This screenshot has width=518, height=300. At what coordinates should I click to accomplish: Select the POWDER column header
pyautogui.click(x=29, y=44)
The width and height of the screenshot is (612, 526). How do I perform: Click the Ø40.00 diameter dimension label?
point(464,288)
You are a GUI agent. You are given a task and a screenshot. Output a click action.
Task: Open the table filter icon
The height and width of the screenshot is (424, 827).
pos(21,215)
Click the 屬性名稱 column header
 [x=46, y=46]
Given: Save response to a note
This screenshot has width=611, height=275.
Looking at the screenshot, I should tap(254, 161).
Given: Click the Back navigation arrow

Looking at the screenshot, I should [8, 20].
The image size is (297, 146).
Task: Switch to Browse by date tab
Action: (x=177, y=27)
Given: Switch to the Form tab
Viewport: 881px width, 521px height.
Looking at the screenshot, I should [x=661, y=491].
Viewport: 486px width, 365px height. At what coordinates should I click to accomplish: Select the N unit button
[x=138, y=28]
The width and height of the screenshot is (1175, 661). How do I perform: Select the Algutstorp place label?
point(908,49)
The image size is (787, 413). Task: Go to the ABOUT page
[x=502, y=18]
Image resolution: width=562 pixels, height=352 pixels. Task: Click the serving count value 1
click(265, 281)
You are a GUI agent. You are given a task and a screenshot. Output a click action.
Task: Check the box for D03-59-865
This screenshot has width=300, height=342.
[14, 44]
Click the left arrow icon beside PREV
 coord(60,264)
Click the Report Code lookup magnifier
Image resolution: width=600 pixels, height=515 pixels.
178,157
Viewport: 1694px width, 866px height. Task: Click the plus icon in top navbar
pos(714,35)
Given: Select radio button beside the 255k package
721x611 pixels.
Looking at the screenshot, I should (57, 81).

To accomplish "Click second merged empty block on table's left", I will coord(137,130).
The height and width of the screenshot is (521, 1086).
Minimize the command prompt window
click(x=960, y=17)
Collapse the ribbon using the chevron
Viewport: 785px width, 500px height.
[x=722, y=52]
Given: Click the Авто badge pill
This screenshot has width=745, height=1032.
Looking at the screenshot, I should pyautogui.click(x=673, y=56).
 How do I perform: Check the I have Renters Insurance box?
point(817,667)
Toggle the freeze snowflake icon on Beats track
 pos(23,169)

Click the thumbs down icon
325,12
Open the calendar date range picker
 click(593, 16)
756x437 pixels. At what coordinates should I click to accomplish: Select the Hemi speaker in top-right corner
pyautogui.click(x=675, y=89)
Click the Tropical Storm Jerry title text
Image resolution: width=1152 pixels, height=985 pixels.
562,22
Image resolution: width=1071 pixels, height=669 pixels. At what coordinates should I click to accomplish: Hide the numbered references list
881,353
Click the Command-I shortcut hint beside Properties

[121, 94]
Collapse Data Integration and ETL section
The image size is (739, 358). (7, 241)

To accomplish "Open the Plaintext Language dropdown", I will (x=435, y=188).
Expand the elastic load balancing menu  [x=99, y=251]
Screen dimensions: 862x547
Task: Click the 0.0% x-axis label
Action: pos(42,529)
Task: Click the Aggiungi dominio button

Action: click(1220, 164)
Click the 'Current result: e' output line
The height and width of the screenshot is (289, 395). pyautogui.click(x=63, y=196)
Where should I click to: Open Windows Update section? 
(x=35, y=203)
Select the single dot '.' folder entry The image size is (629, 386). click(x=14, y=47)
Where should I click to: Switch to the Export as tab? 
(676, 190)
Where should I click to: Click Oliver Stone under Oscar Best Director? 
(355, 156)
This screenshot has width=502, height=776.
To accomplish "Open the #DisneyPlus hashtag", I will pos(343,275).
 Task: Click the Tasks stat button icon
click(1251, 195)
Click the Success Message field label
══════════════════════════════
| Activity |
Give the listing again in its entirety, exactly as written.

| Result |
This screenshot has width=518, height=300. At what coordinates should I click to accomplish: Select the POWDER column header
pyautogui.click(x=29, y=44)
The width and height of the screenshot is (612, 526). How do I perform: Click the Ø40.00 diameter dimension label?
point(464,288)
You are a GUI agent. You are given a task and a screenshot. Output a click action.
Task: Open the table filter icon
The height and width of the screenshot is (424, 827).
pos(21,215)
Click the 屬性名稱 column header
 [x=46, y=46]
Given: Save response to a note
This screenshot has width=611, height=275.
Looking at the screenshot, I should tap(254, 161).
Given: Click the Back navigation arrow

Looking at the screenshot, I should [8, 20].
The image size is (297, 146).
Task: Switch to Browse by date tab
Action: (x=177, y=27)
Given: Switch to the Form tab
Viewport: 881px width, 521px height.
Looking at the screenshot, I should [x=661, y=491].
Viewport: 486px width, 365px height. At what coordinates should I click to accomplish: Select the N unit button
[x=138, y=28]
The width and height of the screenshot is (1175, 661). How do I perform: Select the Algutstorp place label?
point(908,49)
The image size is (787, 413). Task: Go to the ABOUT page
[x=502, y=18]
Image resolution: width=562 pixels, height=352 pixels. Task: Click the serving count value 1
click(265, 281)
You are a GUI agent. You are given a task and a screenshot. Output a click action.
Task: Check the box for D03-59-865
This screenshot has width=300, height=342.
[14, 44]
Click the left arrow icon beside PREV
 coord(60,264)
Click the Report Code lookup magnifier
Image resolution: width=600 pixels, height=515 pixels.
178,157
Viewport: 1694px width, 866px height. Task: Click the plus icon in top navbar
pos(714,35)
Given: Select radio button beside the 255k package
721x611 pixels.
Looking at the screenshot, I should (57, 81).

To accomplish "Click second merged empty block on table's left", I will coord(137,130).
The height and width of the screenshot is (521, 1086).
Minimize the command prompt window
click(x=960, y=17)
Collapse the ribbon using the chevron
Viewport: 785px width, 500px height.
[x=722, y=52]
Given: Click the Авто badge pill
This screenshot has width=745, height=1032.
Looking at the screenshot, I should pyautogui.click(x=673, y=56).
 How do I perform: Check the I have Renters Insurance box?
point(817,667)
Toggle the freeze snowflake icon on Beats track
 pos(23,169)

Click the thumbs down icon
325,12
Open the calendar date range picker
 click(593, 16)
756x437 pixels. At what coordinates should I click to accomplish: Select the Hemi speaker in top-right corner
pyautogui.click(x=675, y=89)
Click the Tropical Storm Jerry title text
Image resolution: width=1152 pixels, height=985 pixels.
562,22
Image resolution: width=1071 pixels, height=669 pixels. At what coordinates should I click to accomplish: Hide the numbered references list
881,353
Click the Command-I shortcut hint beside Properties

[121, 94]
Collapse Data Integration and ETL section
The image size is (739, 358). (7, 241)

To accomplish "Open the Plaintext Language dropdown", I will (x=435, y=188).
Expand the elastic load balancing menu  [x=99, y=251]
Screen dimensions: 862x547
Task: Click the 0.0% x-axis label
Action: pos(42,529)
Task: Click the Aggiungi dominio button

Action: click(1220, 164)
Click the 'Current result: e' output line
The height and width of the screenshot is (289, 395). pyautogui.click(x=63, y=196)
Where should I click to: Open Windows Update section? 
(x=35, y=203)
Select the single dot '.' folder entry The image size is (629, 386). click(x=14, y=47)
Where should I click to: Switch to the Export as tab? 
(676, 190)
Where should I click to: Click Oliver Stone under Oscar Best Director? 
(355, 156)
This screenshot has width=502, height=776.
To accomplish "Open the #DisneyPlus hashtag", I will pos(343,275).
 Task: Click the Tasks stat button icon
click(1251, 195)
Click the Success Message field label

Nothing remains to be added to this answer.